A ex-vereadora de Salvador, Léo Kret, foi alvo de uma operação do Ministério Público na manhã desta terça-feira (26), realizada pelo Grupo de Atuação Especial de Combate ao Crime Organizado (Gaeco). A informação foi confirmada ao Bahia Notícias. A operação investiga supostos desvios de verbas públicas. Léo Kret, que atuava como diretora de políticas para pessoas LGBTQIA+ na Secretaria Municipal de Reparação (Semur) desde abril de 2025, foi a primeira vereadora transexual do Legislativo soteropolitano, tendo sido eleita em 2008 com 12.860 votos.
Léo Kret, que também é dançarina, não obteve sucesso em sua tentativa de retornar à Câmara Municipal de Salvador nas eleições de 2024, recebendo apenas 6.153 votos e ficando na primeira suplência do PDT.
O Ministério Público da Bahia deflagrou a ‘Operação Sponsor’ com o intuito de investigar suspeitas de peculato, fraudes em processos licitatórios e desvios de recursos públicos que deveriam ser destinados a entidades carnavalescas e organizadores de Paradas LGBTI+ em Salvador. Durante a operação, foram cumpridos sete mandados de busca e apreensão em um órgão público, uma associação e endereços relacionados a cinco pessoas físicas, incluindo servidores do município. A Justiça também determinou o afastamento do presidente e do diretor-geral da associação investigada, além de duas servidoras municipais.

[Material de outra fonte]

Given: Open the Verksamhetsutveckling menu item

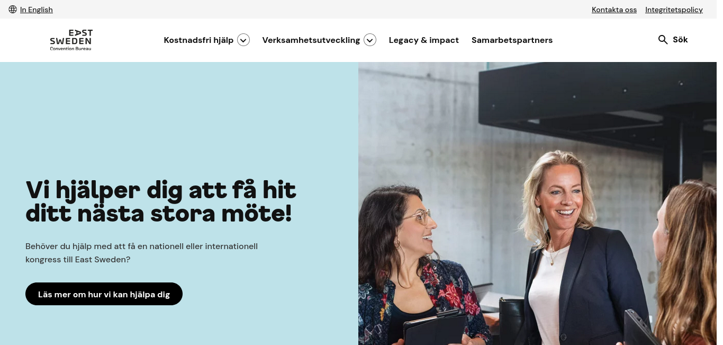Looking at the screenshot, I should click(x=311, y=40).
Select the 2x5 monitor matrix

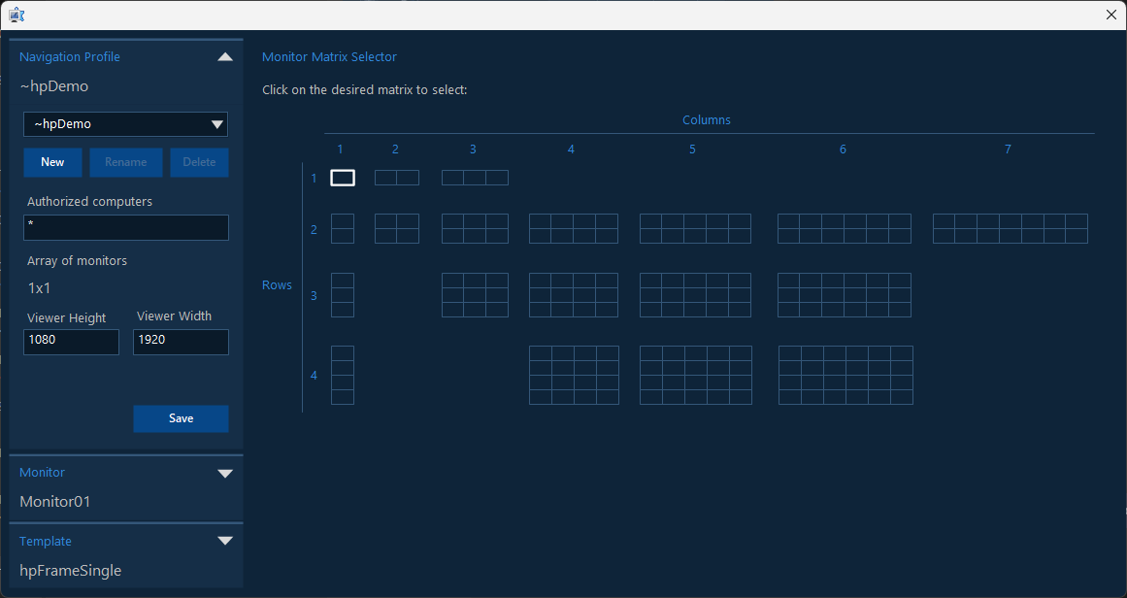695,228
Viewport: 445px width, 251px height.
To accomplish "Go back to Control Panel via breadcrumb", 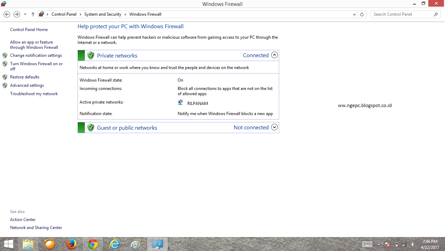I will (64, 14).
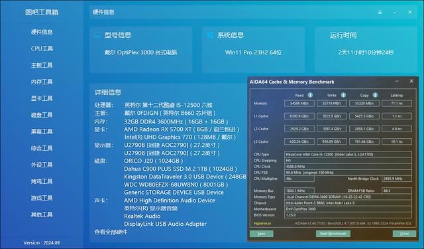The width and height of the screenshot is (424, 249).
Task: Click the monitor icon beside 型号信息
Action: pyautogui.click(x=97, y=35)
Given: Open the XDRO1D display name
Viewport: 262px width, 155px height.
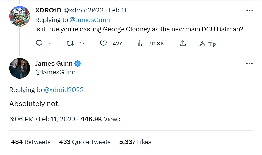Looking at the screenshot, I should click(x=48, y=10).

A operação foi conduzida pelo Gaeco e pela Promotoria de Justiça de Proteção da Moralidade Administrativa, com o apoio da Promotoria de Justiça de Defesa dos Direitos das Pessoas LGBTI+, da Central de Assessoramento Técnico Interdisciplinar (Cati) e da Polícia Militar, através do Comando de Policiamento de Apoio Operacional (CPAp). As investigações indicam que os recursos públicos destinados a financiar eventos carnavalescos e ações voltadas à comunidade LGBTI+ teriam sido desviados por meio de uma associação de fachada, que recebeu mais de R$ 1,1 milhão do Município de Salvador. Parte desses valores teria beneficiado integrantes da própria associação, enquanto os recursos deveriam viabilizar eventos em 57 bairros da capital baiana e apoiar 18 blocos carnavalescos durante o Carnaval de 2025.
A apuração teve início após o MPBA receber informações e documentos de organizadores de eventos e membros da comunidade LGBTI+, que relataram irregularidades na destinação de verbas públicas para o projeto “Caminhada da Diversidade LGBTI+”.